Kevin Zhou, a postdoctoral researcher in particle theory at the University of California, Berkeley, submitted several questions to the test. Three of his questions were selected, all of which he told me were “on the high end of the spectrum of questions asked on postgraduate exams.”
Hendrix, who helped create a widely used AI test known as Massive Multitask Language Understanding (MMLU), said a conversation with Elon Musk inspired him to create a more difficult AI test. (Hendricks is also a safety advisor for Musk's AI company, xAI.) Musk raised his concerns because he believed existing tests given to AI models were too easy, he said.
“Elon looked at the MMLU question and said, 'This is at the undergraduate level.' We hope to have world-class experts,” Hendricks said.
There are other tests that attempt to measure advanced AI capabilities in specific areas, such as FrontierMath, a test developed by Epoch AI, and ARC-AGI, a test. It was developed by AI researcher François Cholet.
But humanity's last test aims to determine how well AI systems can answer complex questions across a variety of academic disciplines, providing what is considered a general intelligence score.
“We're estimating the extent to which AI can automate a lot of very difficult intellectual labor,” Hendricks said.
Once the list of questions was created, the researchers put six major AI models, including Google's Gemini 1.5 Pro and Anthropic's Claude 3.5 Sonnet, to the final test of humanity. They all failed miserably. OpenAI's o1 system received the highest score with a score of 8.3%.
(The New York Times sued OpenAI and its partner Microsoft for copyright infringement of news content related to AI systems. OpenAI and Microsoft have denied these claims.)
Hendrix said he expects these scores to rise quickly and could exceed 50% by the end of the year. At that point, he said, AI systems could be seen as “world-class oracles” that can answer questions on any topic more accurately than human experts.

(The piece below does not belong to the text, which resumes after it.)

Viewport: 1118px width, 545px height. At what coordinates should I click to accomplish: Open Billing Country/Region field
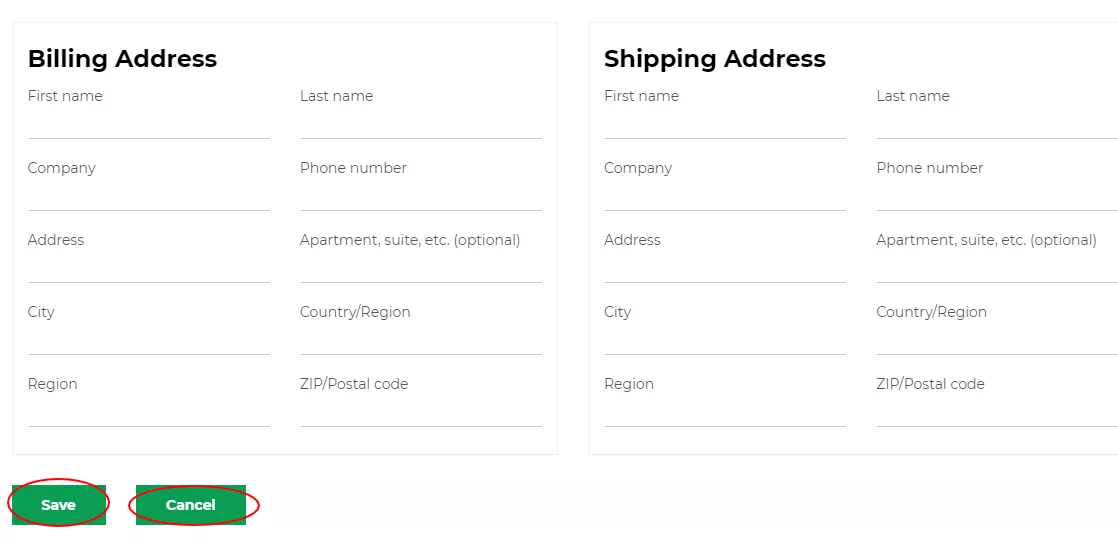click(421, 340)
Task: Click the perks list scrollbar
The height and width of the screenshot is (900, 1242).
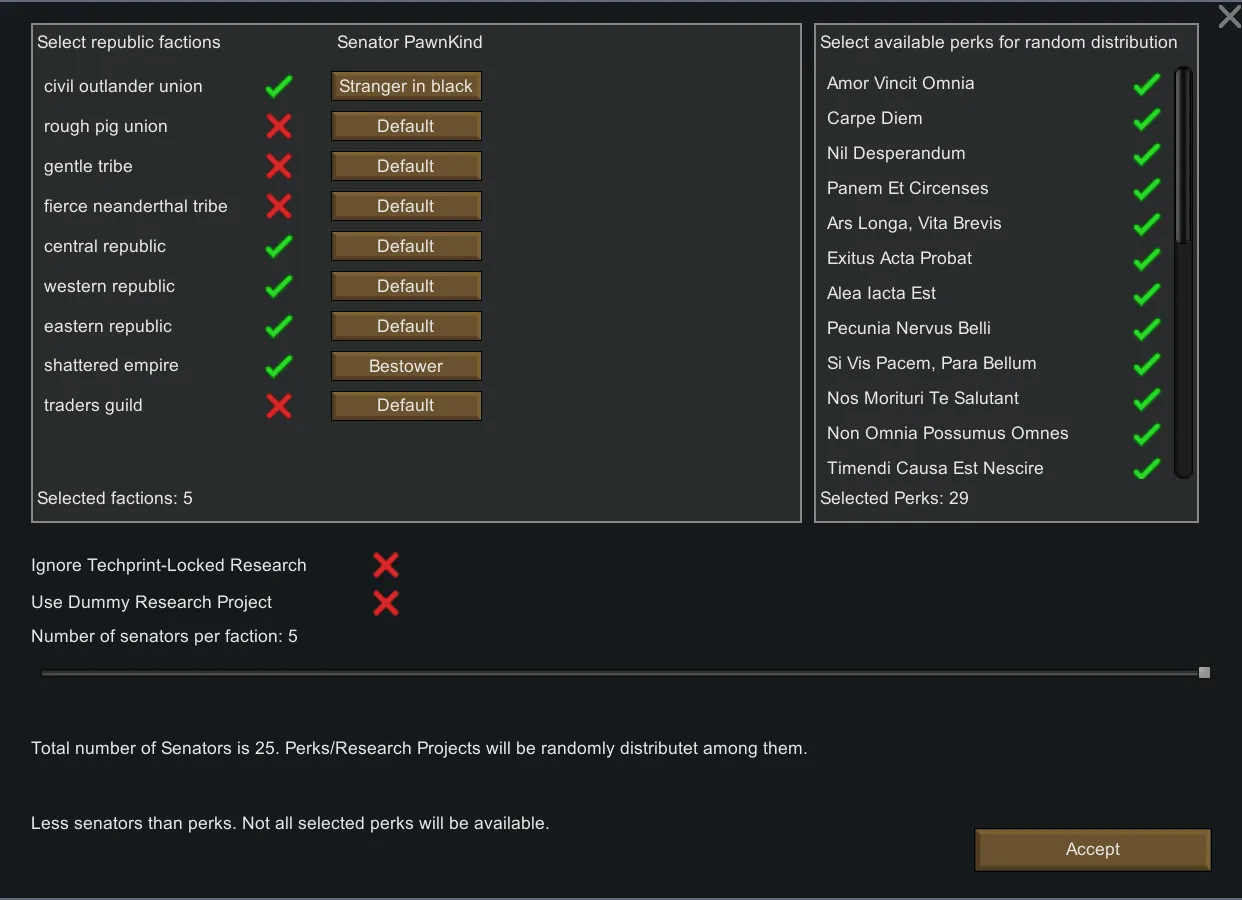Action: point(1183,155)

And we may need to look for other ways to measure the impact of AI, such as looking at economic data or determining whether new discoveries can be made in areas such as mathematics or science.

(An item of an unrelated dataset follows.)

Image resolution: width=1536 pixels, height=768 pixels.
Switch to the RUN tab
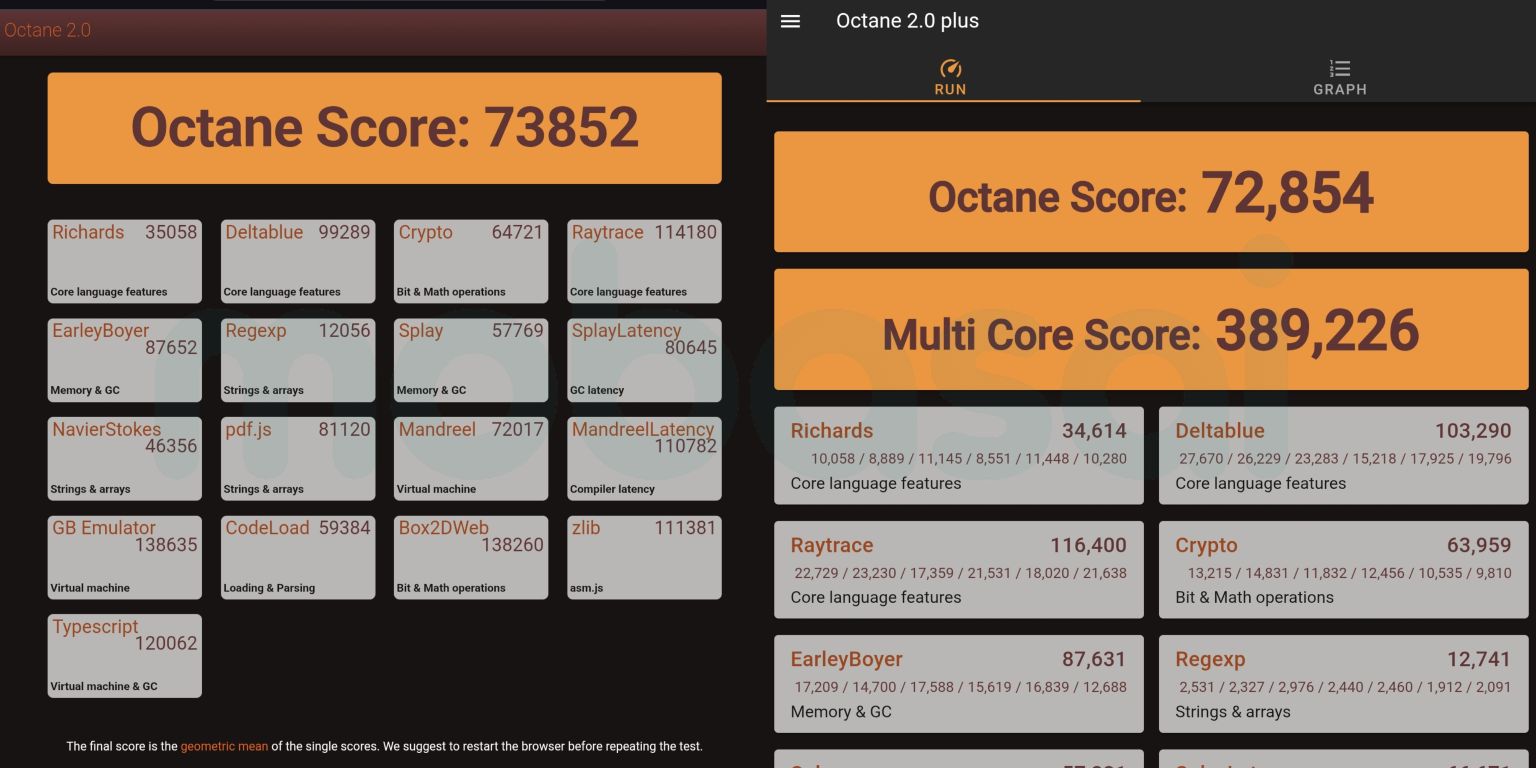(x=950, y=78)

“Imagine a better version of this, where you could ask a question you don't yet know the answer to, and you could test whether the model can help you solve it,” says Summer Yue at Scale. . AI research director and test organizer.
What's so confusing about recent advances in AI is their jaggedness. We have AI models that can diagnose diseases more effectively than human doctors, have won silver medals at the International Mathematics Olympiad, and have defeated top human programmers in competitive coding challenges.
However, these same models may struggle with basic tasks such as arithmetic or writing metered poetry. This gives AI a reputation for being amazingly good at some things and completely useless at others, depending on whether you're looking at the best or worst output. Impressions about the speed of progress have varied greatly.
This jaggedness makes these models difficult to measure. I wrote last year that we need to improve the evaluation of AI systems. I still believe so. But I also believe that we need more creative ways to track AI progress that don't rely on standardized tests. That's because most of the things humans do, and most of the things we fear AI can do better than humans, cannot be captured by written exams. .
Zhou, a particle theorist who submitted questions for humanity's final exam, said AI models were often able to successfully answer complex questions, but their work involved a lot of , said he did not consider AI models to be a threat to him or his colleagues. More than just spitting out the correct answer.
“There's a huge gap between what it means to take an exam and what it means to be a working physicist or researcher,” he says. “Even though AI can answer these questions, it may not become useful in studies that are less structured in nature.”